• WORK TO BE COMPLETED: Starting with the line that holds "Given: Collapse the Computers tree node arrow", reproduce each line through the last one of the data, exactly as written. Pictures are not copied.

• Stored data entries:

○ ○ ○ ○ ○

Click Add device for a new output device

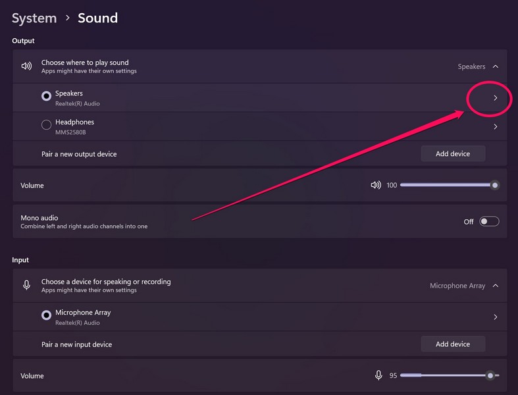click(453, 153)
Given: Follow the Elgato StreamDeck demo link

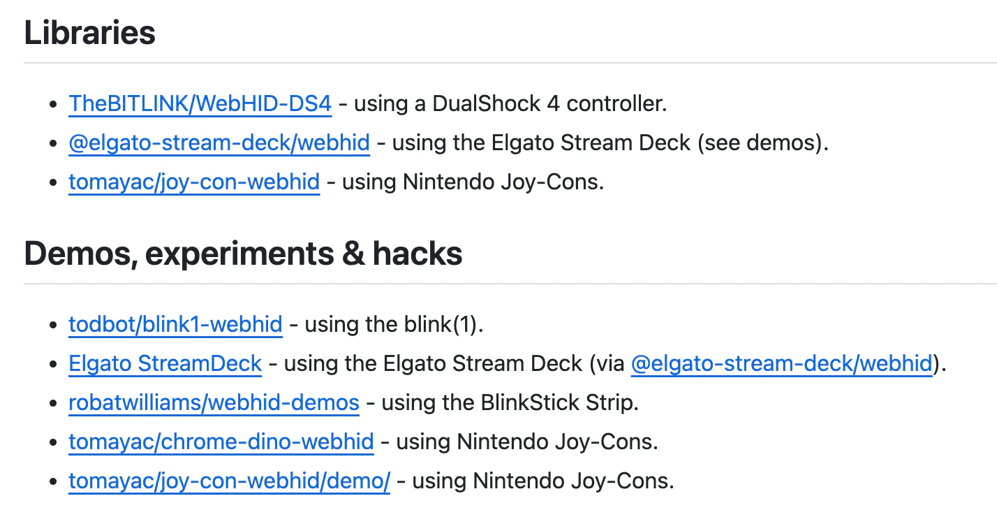Looking at the screenshot, I should tap(165, 363).
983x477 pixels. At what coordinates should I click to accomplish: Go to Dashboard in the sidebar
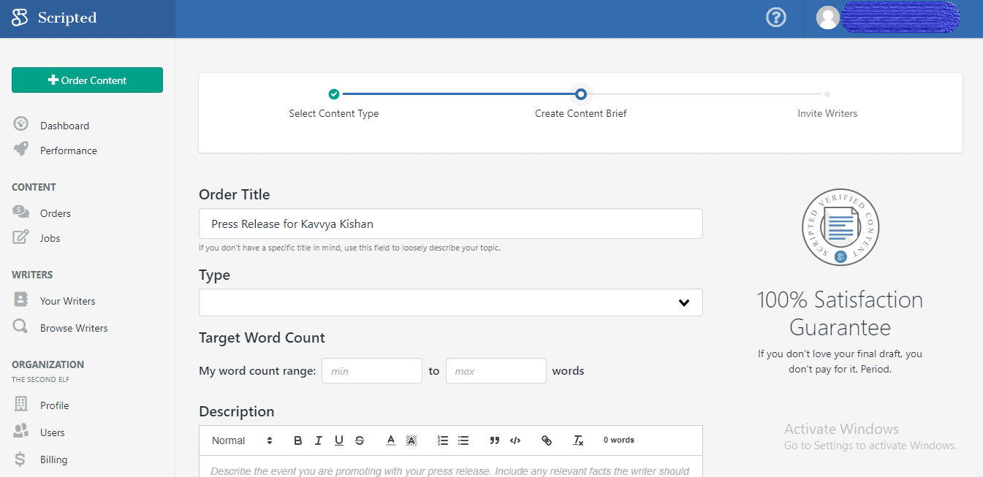64,126

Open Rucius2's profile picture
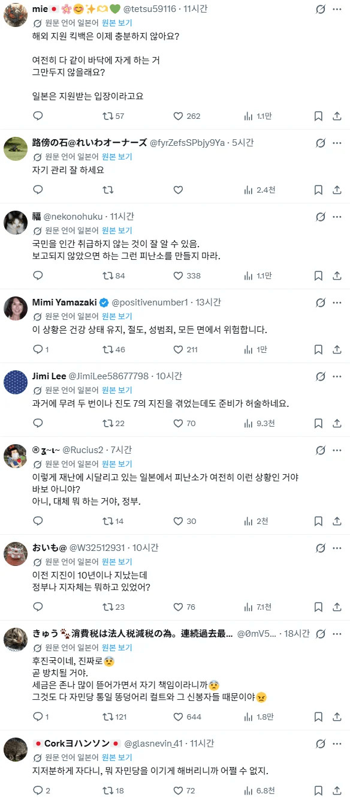(x=16, y=456)

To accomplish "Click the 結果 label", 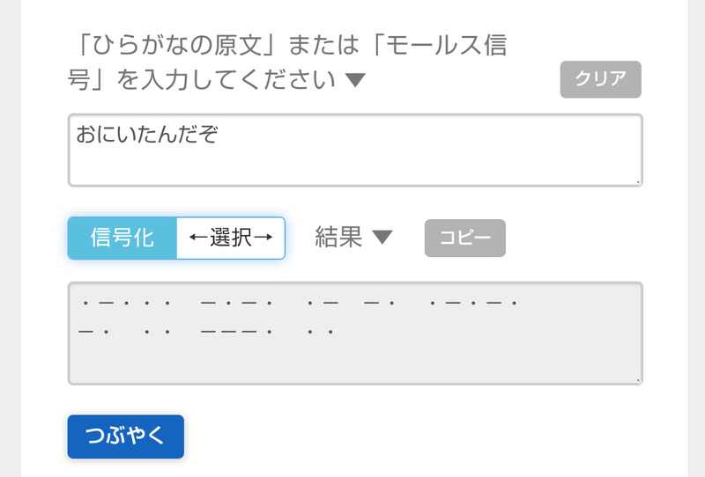I will point(338,237).
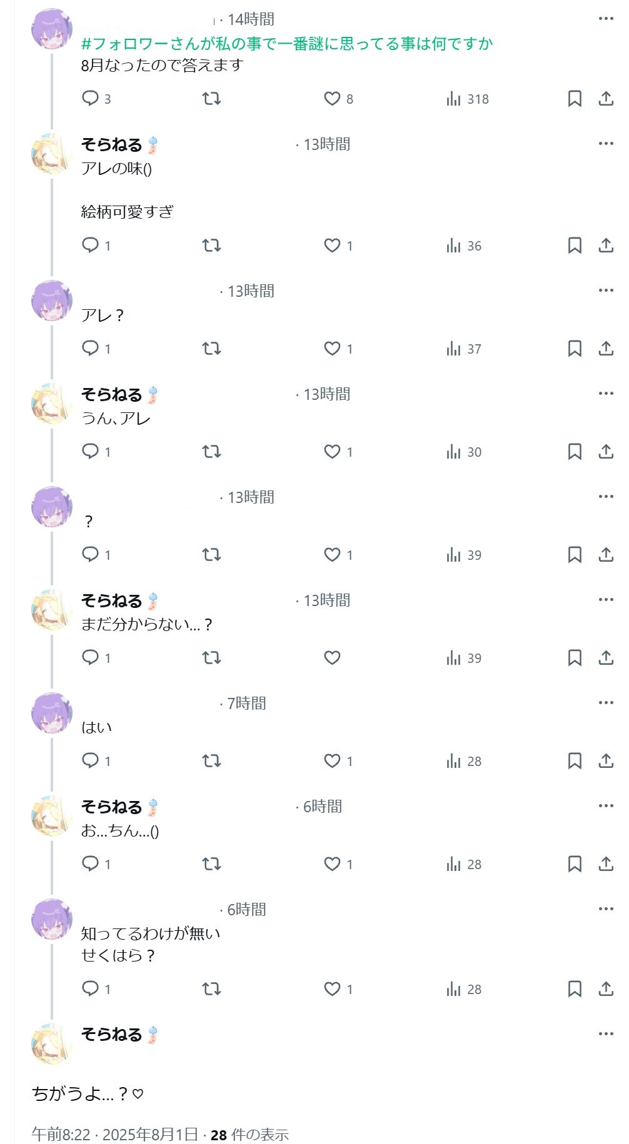The width and height of the screenshot is (629, 1144).
Task: Repost the top hashtag post
Action: point(212,99)
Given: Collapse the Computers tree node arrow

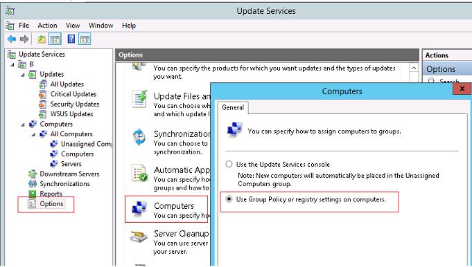Looking at the screenshot, I should [x=23, y=125].
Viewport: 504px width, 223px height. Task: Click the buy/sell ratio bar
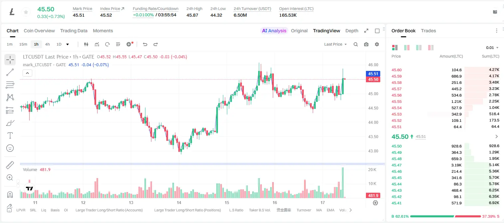[445, 216]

○ ○ ○ ○ ○

• WRITTEN ANSWER:
Given: Collapse the Computers tree node arrow

Looking at the screenshot, I should [x=23, y=125].
Viewport: 504px width, 223px height. Task: Click the buy/sell ratio bar
[445, 216]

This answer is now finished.